Figure 4: Strong to the finish because he eats his lutein.

Lutein is believed to help the macula, particularly the macular pigment. The macular pigment protects the macula from the effects of blue light. As I've mentioned in the past, exposure to such light is suspected of increasing the rate of vision loss in people with Usher (hence the frequent prescription of sunglasses). So eating something that might limit the effects of light is a good thing. But, again, lutein is not a kid friendly food. It's mostly found in green leafy vegetables like spinach, broccoli, kale, and turnips. Not exactly the stuff the Chuck E Cheese menu is made of. Corn is also on the list and eggs, and tomatoes, and peppers. Hey, make a pizza! Eat it with healthy oil, too, because lutein is fat-soluble. 

This is a picture of a cornucopia full of vegetables

Figure 5: Antioxidant rich foods

Other Antioxidants 
Every substance I've discussed so far, except for DHA, is considered an antioxidant. Vitamin A, Vitamin E, and Lutein just happen to be those with the most documented benefits. Antioxidants in general are considered good for health. They are known to help prevent heart disease and reduce blood pressure. They are also believed to have a positive effect on vision although, as with everything else listed above, there are not studies clearly stating they improve the vision condition in Usher patients. 

Antioxidant is actually an umbrella term for any substance that reduces damage due to oxygen. So this category is little redundant and broad, but that also makes it easier to find good foods that you and/or a child might actually want to eat. Things like berries, red grapes, and tomatoes are full of antioxidants. The rule of thumb is that bright foods have lots of antioxidants. That means naturally bright foods. We're not talking about gummy bears and circus peanuts. Here's a site with a list of foods high in antioxidants.

I'll leave you with two things. First, remember that I am not to be trusted. Talk to your doctor before deciding to radically change your diet especially with things like vitamin A that can be toxic in high levels. 

Second, eating food that is healthy for you in moderation is never a bad thing.

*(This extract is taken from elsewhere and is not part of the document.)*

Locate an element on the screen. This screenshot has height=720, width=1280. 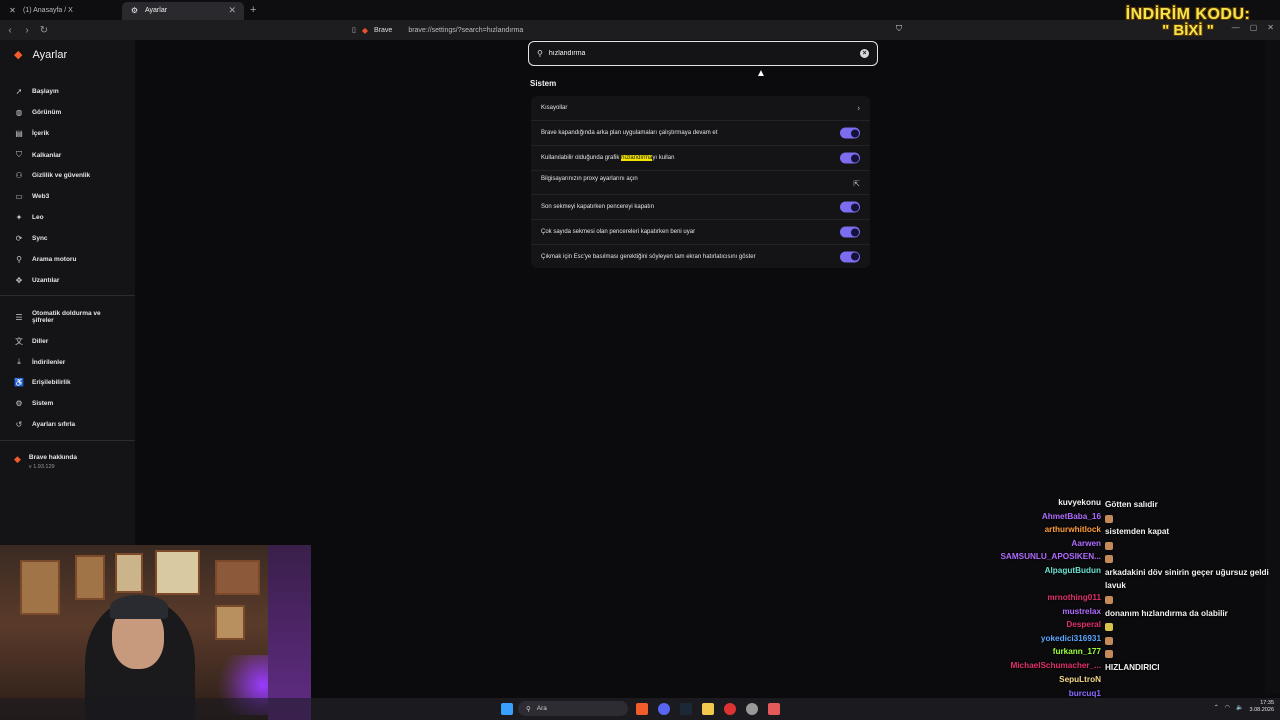
sidebar-item-system: ⚙ Sistem is located at coordinates (34, 404).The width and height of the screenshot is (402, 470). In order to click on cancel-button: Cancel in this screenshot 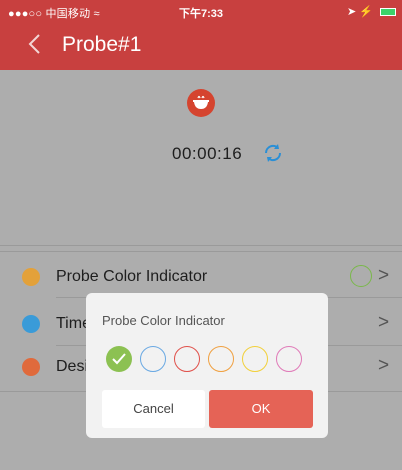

It can especially help your mood when dealing with Usher syndrome. We all feel helpless at times in the face of this condition. It's nice to think that you may be able to gain some control over the condition simply by eating the right foods. All the foods discussed above are good for you and a balanced diet that includes them will make you feel better. On that I can be trusted.

Try to remember that last part when you're eating your sardines and spinach.